I just got back from a working lunch (meaning a meeting) where the discussion was ostensibly about California's looming pension crisis.
Seems that the state and its various municipalities, counties, districts, and etc. have overpromised and underfunded pensions for retired government workers and the mathematical shitstorm is going to start impacting in FY2018-2019. Which is sooner than analysts had predicted because the state's primary pension agencies (Cal-PERS and Cal-STRS) were telling the Legislature that everything was just rosy.
The problem is that the 'rosy' part was based upon assumptions of 7% investment growth from 2009 to current when the actual growth has been around 2% the whole time.
The state is quite seriously contemplating a default of its pension obligations.

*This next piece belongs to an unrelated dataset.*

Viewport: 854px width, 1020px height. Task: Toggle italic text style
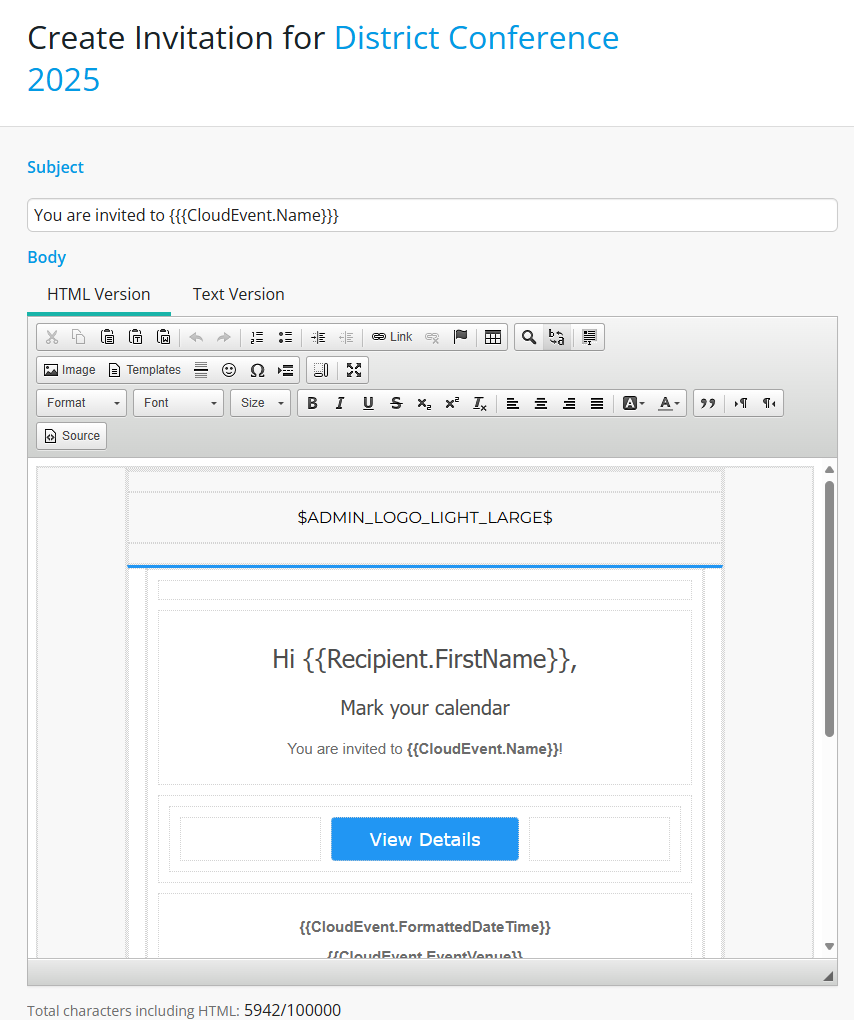pos(340,403)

So what is being planned to deal with the problem?
Adjusting pension schedules to figures that will be sustainable? Nope.
Raising taxes? Yeah, that's been tried and it's not working as wealthy people and companies flee the state. Revenue projections for FY2018-2019 are flat.
Nope, the plan being bandied about is to create severe tax penalties for people and companies who try to leave the state.
One idea was that when people sell their homes the state will take control of their funds and if the people buy a home out of state then the state can easily slice off as much as half of the proceeds as a penalty.
One serious proposal was for the state to seize fleeing businesses under eminent domain in order to keep critical revenues and jobs in the state. No shit.
A proposal that may well make it to law before July 1 is to impose a 'carbon tax' on the rental of moving vans and trailers with the most severe penalties on those who leave the state. Of course, this would be sold as offsetting a carbon footprint when in fact the purpose is to frustrate anyone trying to leave the state.
I suggested that we build a wall to keep people in.